- Born: December 15, 1889 Odessa, Kherson Governorate, Russian Empire
- Died: October 12, 1946 (aged 56) Manhattan, New York, U.S.
- Education: Columbia University
- Occupation: Architect
- Spouse: Marcia Sugarman (divorced)
- Children: Joan "Tiger" Morse
- Relatives: William A. Moses (son-in-law)

= Morris Henry Sugarman =

American architect (1889–1946)

Morris Henry Sugarman (December 15, 1889 – October 12, 1946) was a Russian-born American architect. He co-founded the architecture firm, Sugarman & Berger with Albert C. Berger (1879–1940).

==Biography==
Sugarman was born on December 15, 1889, in Odessa in Kherson Governorate of the Russian Empire (present-day Ukraine). He was the son of Marianne and Samuel Sugarman. He studied at the National Academy of Design at Columbia University, and in England and in France.

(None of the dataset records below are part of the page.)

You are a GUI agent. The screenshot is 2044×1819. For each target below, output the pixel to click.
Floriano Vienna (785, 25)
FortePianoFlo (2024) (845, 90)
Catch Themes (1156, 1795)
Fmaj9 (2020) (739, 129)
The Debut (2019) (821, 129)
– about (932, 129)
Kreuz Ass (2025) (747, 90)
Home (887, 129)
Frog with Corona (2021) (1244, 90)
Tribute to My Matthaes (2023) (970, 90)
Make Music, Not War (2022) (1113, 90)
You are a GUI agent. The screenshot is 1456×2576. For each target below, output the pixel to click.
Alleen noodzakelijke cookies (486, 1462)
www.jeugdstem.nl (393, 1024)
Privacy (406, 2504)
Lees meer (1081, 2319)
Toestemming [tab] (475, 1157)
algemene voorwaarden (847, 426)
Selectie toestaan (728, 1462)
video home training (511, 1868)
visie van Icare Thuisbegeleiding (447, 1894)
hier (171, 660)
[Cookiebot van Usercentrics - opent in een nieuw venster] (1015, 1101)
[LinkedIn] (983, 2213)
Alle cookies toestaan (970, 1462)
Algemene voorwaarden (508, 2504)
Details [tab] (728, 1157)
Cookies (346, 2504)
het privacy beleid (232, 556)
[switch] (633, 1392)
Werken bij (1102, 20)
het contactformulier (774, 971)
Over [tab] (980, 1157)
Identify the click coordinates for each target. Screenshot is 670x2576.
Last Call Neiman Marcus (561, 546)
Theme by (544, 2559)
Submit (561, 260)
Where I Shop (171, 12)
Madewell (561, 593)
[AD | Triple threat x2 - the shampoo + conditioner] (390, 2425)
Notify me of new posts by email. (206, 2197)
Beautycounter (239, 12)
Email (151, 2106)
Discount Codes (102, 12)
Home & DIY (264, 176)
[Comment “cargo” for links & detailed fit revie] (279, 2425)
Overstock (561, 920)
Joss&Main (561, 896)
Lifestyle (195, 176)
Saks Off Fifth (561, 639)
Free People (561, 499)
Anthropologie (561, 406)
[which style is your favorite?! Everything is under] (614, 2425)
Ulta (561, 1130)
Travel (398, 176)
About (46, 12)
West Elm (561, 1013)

In 1925, he was awarded the gold medal from the American Institute of Architects (AIA). He organized the architectural firm Sugarman & Berger in 1926. Together they designed the New Yorker Hotel, the Roerich Museum in New York City, the Fifth Avenue Hotel in New York City, the Mayfair Hotel in Philadelphia, Navarre Building in New York City, the Long Beach Hospital on Long Island, as well as buildings in Europe and Central America.

Sugarman died on October 12, 1946, after an illness at Doctors Hospital in Manhattan. His daughter was the fashion designer Joan "Tiger" Morse (who married, and was divorced from real estate developer William A. Moses).